Abstract

Recent advances in sensor and IoT technologies allow for denser and mobile air quality measurements. These measurements are still spatiotemporally sparse at city-level, but can be interpolated using data-driven techniques. This work presents validation results of two machine-learning models to infer air quality sensor data in both space and time. Temporal validation exercises are performed at available regulatory monitoring stations following the FAIRMODE protocol. Both models show scalable to different mobile datasets with comparable prediction performance for PM2.5 (R2 = 0.68–0.75, MAE = 2.99–2.82 μg m−3) and NO2 (R2 = 0.8–0.82, MAE = 8.81–9.83 μg m−3) in Utrecht and Antwerp.
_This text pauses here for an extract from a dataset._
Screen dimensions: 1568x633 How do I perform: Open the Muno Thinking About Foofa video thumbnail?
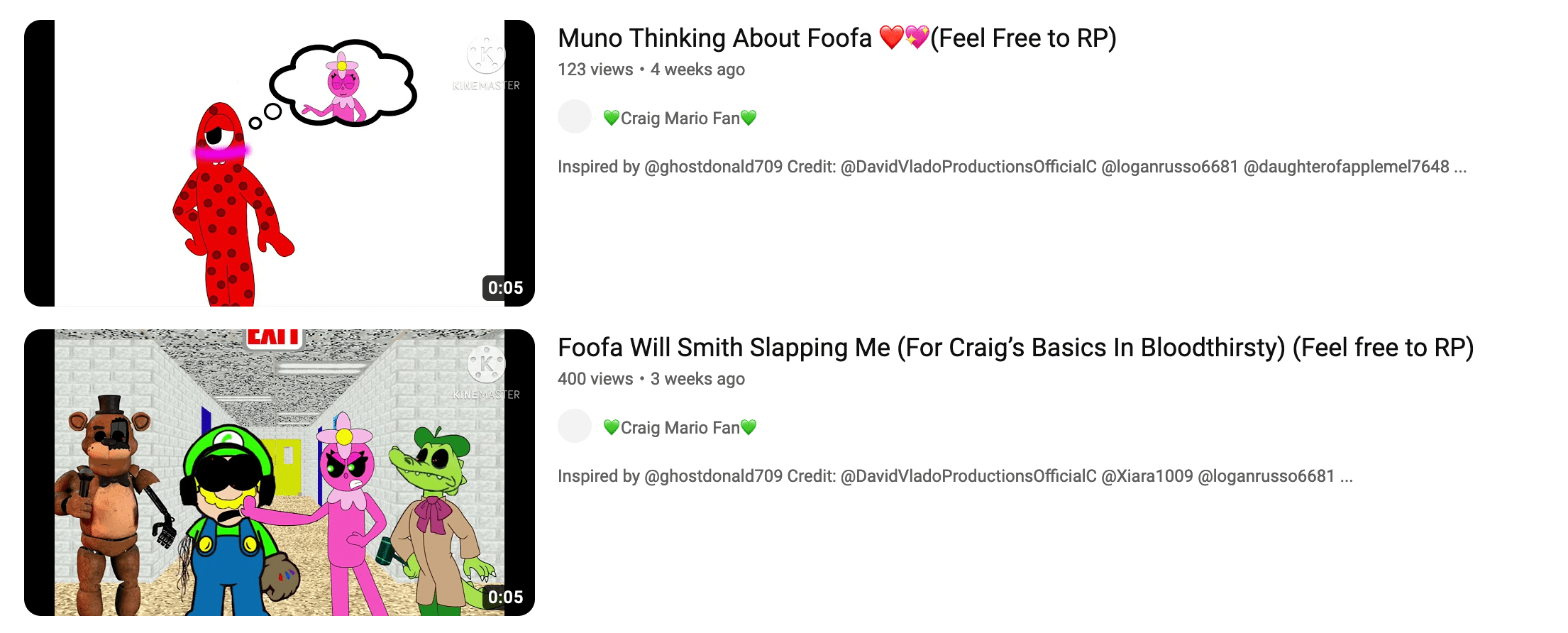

In Oakland (Atlanta), we observed a lower performance for NO2 (R2 = 0.46–0.41, MAE = 4.06–5.07) and BC (R2 = 0.31–0.28, MAE = 0.48–0.27), likely caused by the less representative monitoring coverage. Although comparable in terms of prediction performance, the Geographical Random Forest (GRF) model seems to achieve slightly better accuracies, while the correlations are typically higher for the Air Variational Graph Autoencoder (AVGAE) model. This work demonstrates the potential of data-driven techniques for spatiotemporal air quality inference of complementary sensor data. The observed performance metrics approach current state-of-the-art chemical transport models in terms of performance while needing much lower resources, computational power, infrastructure and processing time.